Dieselfahrverbote: Was Fuhrparkmanager jetzt wissen müssen

Kommunen dürfen Fahrverbote für ältere Dieselfahrzeuge verhängen. Das Urteil des Bundesverwaltungsgerichts Leipzig sorgt für Verunsicherung – auch bei vielen Fuhrparkverantwortlichen.

In Stuttgart soll Winfried Hermann, Grünen-Verkehrsministers des Landes, konkrete Pläne bereits in der Schublade haben. Wie es heißt, will die Landesregierung von Baden-Württemberg von Januar 2019 an keine Dieselfahrzeuge der Schadstoffklasse 1 bis 4 mehr in die Innenstadt lassen. Selbst Euro-5-Modelle sollen von 2020 an betroffen sein. In Hamburg könnte das Urteil bereits in Kürze umgesetzt werden. Die Hansestadt sieht eine entsprechende Regelung allerdings lediglich für Teilbereiche von zwei Straßenzügen vor. Diskutiert wird bundesweit in vielen Städten und Landesregierungen, was das Urteil der Leipziger Richter für Folgen haben könnte und welche Konsequenzen zu ziehen sind. Die eigentlich Betroffenen aber sind die Autofahrer. Sie müssen derzeit mit der Unsicherheit leben, wie es mit den älteren Dieseln weitergeht, ob möglicherweise auch neue Selbstzünder betroffen sein könnten. Der Handel indessen spürt die Auswirkungen der Debatte schon seit geraumer Zeit. Bei Neuwagen wurden bereits 2017 im Vergleich zum Vorjahr 13,2 Prozent weniger Diesel zugelassen, bei den Gebrauchtwagen wurden laut Deutscher Automobil Treuhand (DAT) 2,7 Prozent weniger Diesel verkauft. Auch die Preise für Gebrauchtwagen fallen beim Diesel deutlich. Laut DAT waren drei Jahre alte Diesel-Pkw im Dezember 2017 noch 52,6 Prozent vom Listenpreis wert, Benziner kamen auf 57,2 Prozent. Bei den Benzinern ist das der identische Wert aus dem Dezember 2016, bei den Dieseln waren es im Vorjahr zwar 56 Prozent, 2015 aber ebenfalls schon einmal 52,6 Prozent. Das relativiert den Preisverfall zumindest ein wenig. Dennoch bezeichnet der Zentralverband Deutsches Kraftfahrzeuggewerbe (ZDK) selbst bei Euro 6-Dieseln die Situation als nicht rosig. In einer Umfrage sagten mehr als ein Drittel der befragten Händler, dass sich derzeit nur die neuesten Diesel der Abgasnormen Euro 6d und Euro 6d-Temp verkaufen ließen. Für die Flottenverantwortlichen stellt sich angesichts der Diskussionen um Fahrverbote für Diesel die Frage, wie die Auswirkungen auf den eigenen Fuhrpark sind, welche Möglichkeiten es gibt, darauf zu reagieren. bfp Fuhrpark & management versucht, einen Überblick über den aktuellen Stand zu geben und die eine oder andere sich stellende Frage zu beantworten.

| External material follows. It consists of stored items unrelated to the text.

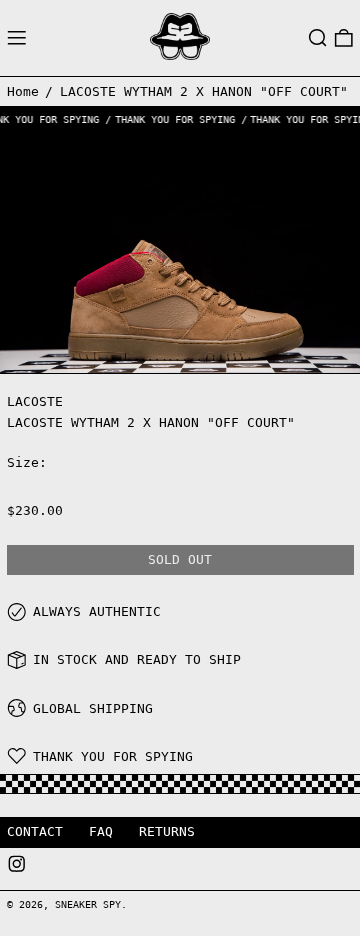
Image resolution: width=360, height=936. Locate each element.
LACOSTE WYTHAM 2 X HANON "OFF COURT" (204, 91)
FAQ (101, 831)
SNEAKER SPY (88, 904)
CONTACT (35, 831)
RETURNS (167, 831)
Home (23, 91)
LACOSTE (35, 401)
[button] (318, 38)
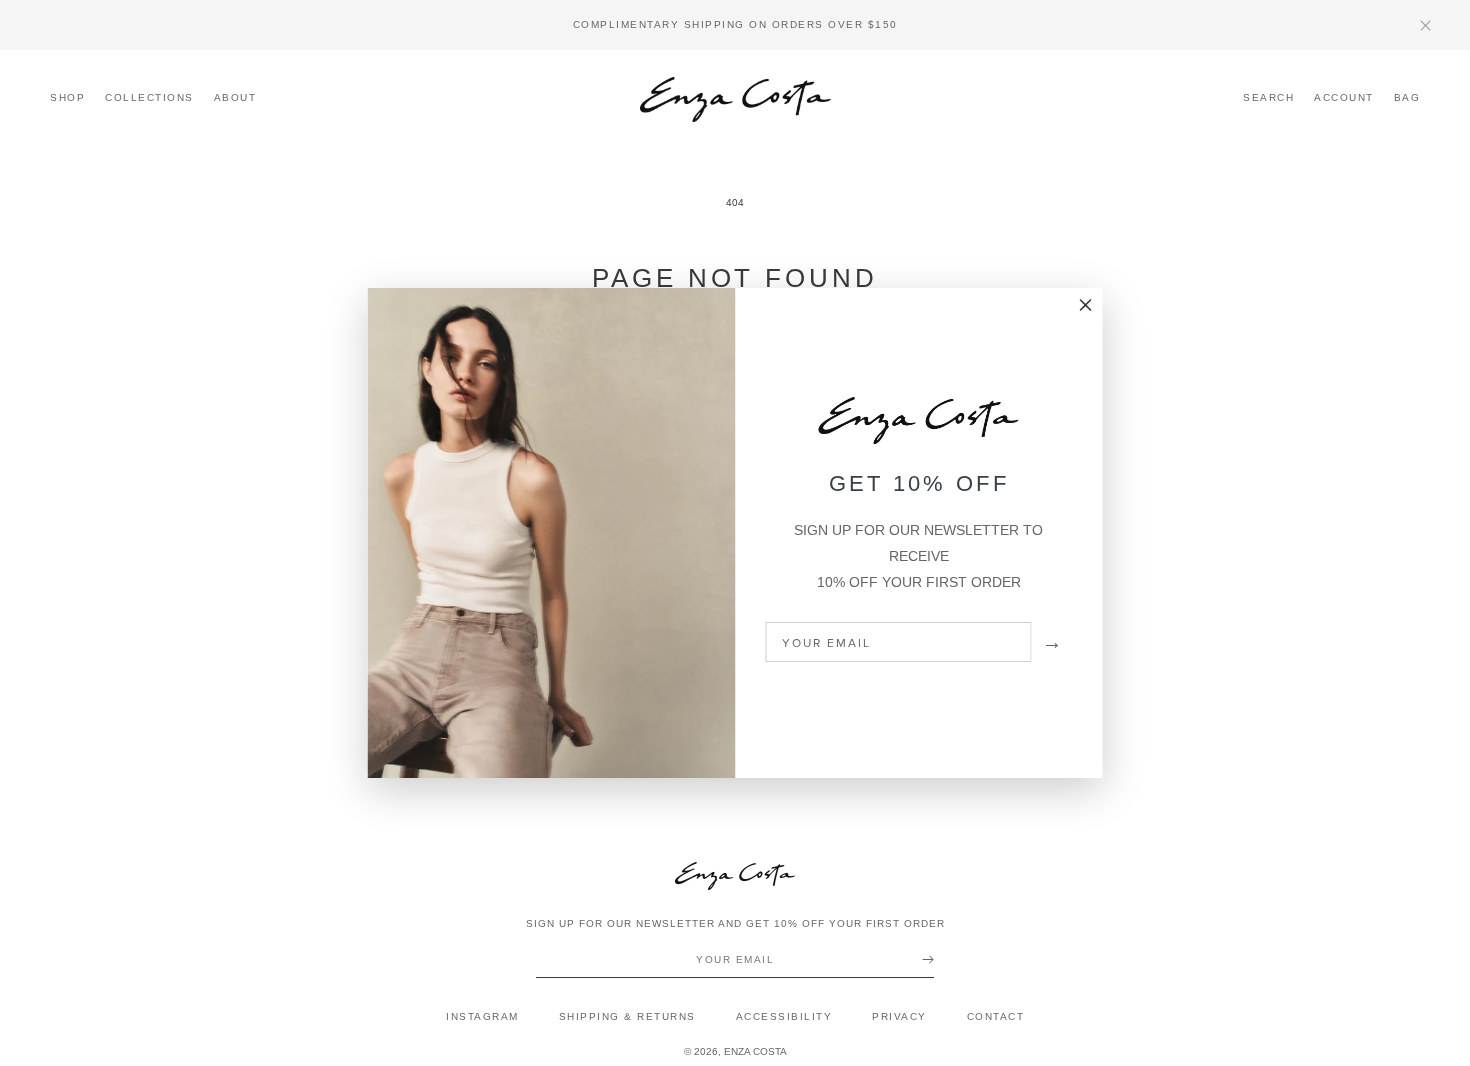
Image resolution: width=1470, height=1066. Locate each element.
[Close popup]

Was sagt das Urteil des Bundesverwaltungsgerichts Leipzig?

Fahrverbote für Dieselfahrzeuge sind möglich. Die Richter weisen jedoch darauf hin, dass der im EU-Recht verankerte Grundsatz der Verhältnismäßigkeit gewahrt bleiben muss. Sie schlagen deshalb vor, eine stufenweise Einführung von Fahrverboten zu prüfen. In einer ersten Stufe könnten diese nur für ältere Fahrzeuge (etwa bis zur Euro 4-Norm) gelten. „Zur Herstellung der Verhältnismäßigkeit dürfen Euro-5-Fahrzeuge jedenfalls nicht vor dem 1. September 2019 (mithin also vier Jahre nach Einführung der Abgasnorm Euro 6) mit Verkehrsverboten belegt werden“, heißt es im Urteil. Darüber hinaus seien die Kommunen aufgefordert, Ausnahmeregelungen zu schaffen, etwa für Handwerker oder Anwohner. Da mit dem Leipziger Richterspruch die erstinstanzlichen Urteile aus Stuttgart und Düsseldorf rechtskräftig geworden sind, sind vorerst nur diese Behörden an das Urteil gebunden.

Wie lässt sich ein mögliches Fahrverbot umsetzen?

Der Verwaltungsaufwand wird angesichts von vielen Millionen betroffener Dieselfahrzeuge enorm sein. Eine Plakettenlösung wird diskutiert, stößt aber nicht überall auf Gegenliebe. Die neue Bundesregierung hat das Thema auf der Arbeitsliste. Die Polizei weist bereits auf die Schwierigkeiten und die Mehrbelastung aufgrund der dann notwendigen Kontrollen hin. Zudem sind entsprechende Beschilderungen notwendig. Bis deren Gestaltung und Beschriftung in den Gremien entschieden ist, die Verkehrszeichen gefertigt und aufgestellt sind, dürfte eine Menge Zeit verstreichen.

Was sagen Politiker zu den drohenden Fahrverboten?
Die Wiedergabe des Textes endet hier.